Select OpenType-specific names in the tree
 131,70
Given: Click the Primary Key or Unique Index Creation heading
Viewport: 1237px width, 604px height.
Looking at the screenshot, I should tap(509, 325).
--
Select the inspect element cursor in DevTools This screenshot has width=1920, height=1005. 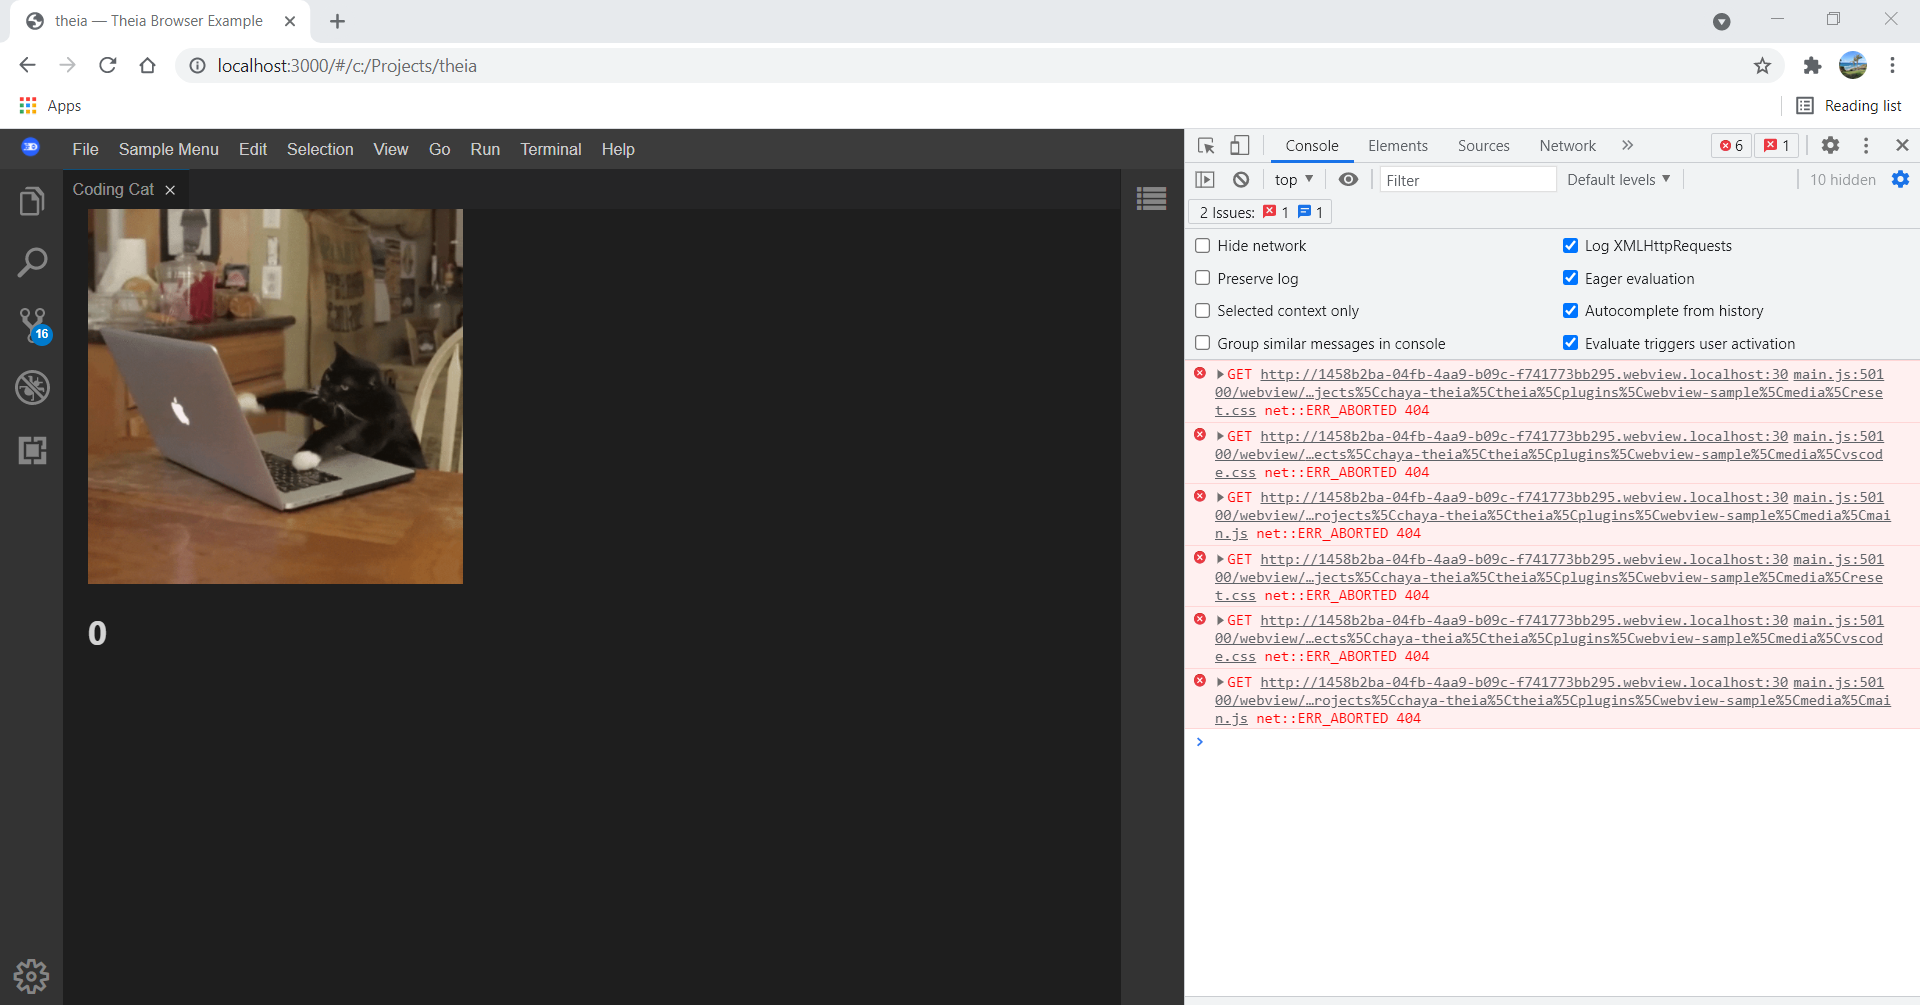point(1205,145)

*REQUIRED TASK:*
Rewrite the data, starting with the line that contains "Select OpenType-specific names in the tree" and going on through the line that contains "Looking at the". Swap "heading" for "title" and leave everything else unchanged.

*EXERCISE RESULT:*
Select OpenType-specific names in the tree
 131,70
Given: Click the Primary Key or Unique Index Creation title
Viewport: 1237px width, 604px height.
Looking at the screenshot, I should tap(509, 325).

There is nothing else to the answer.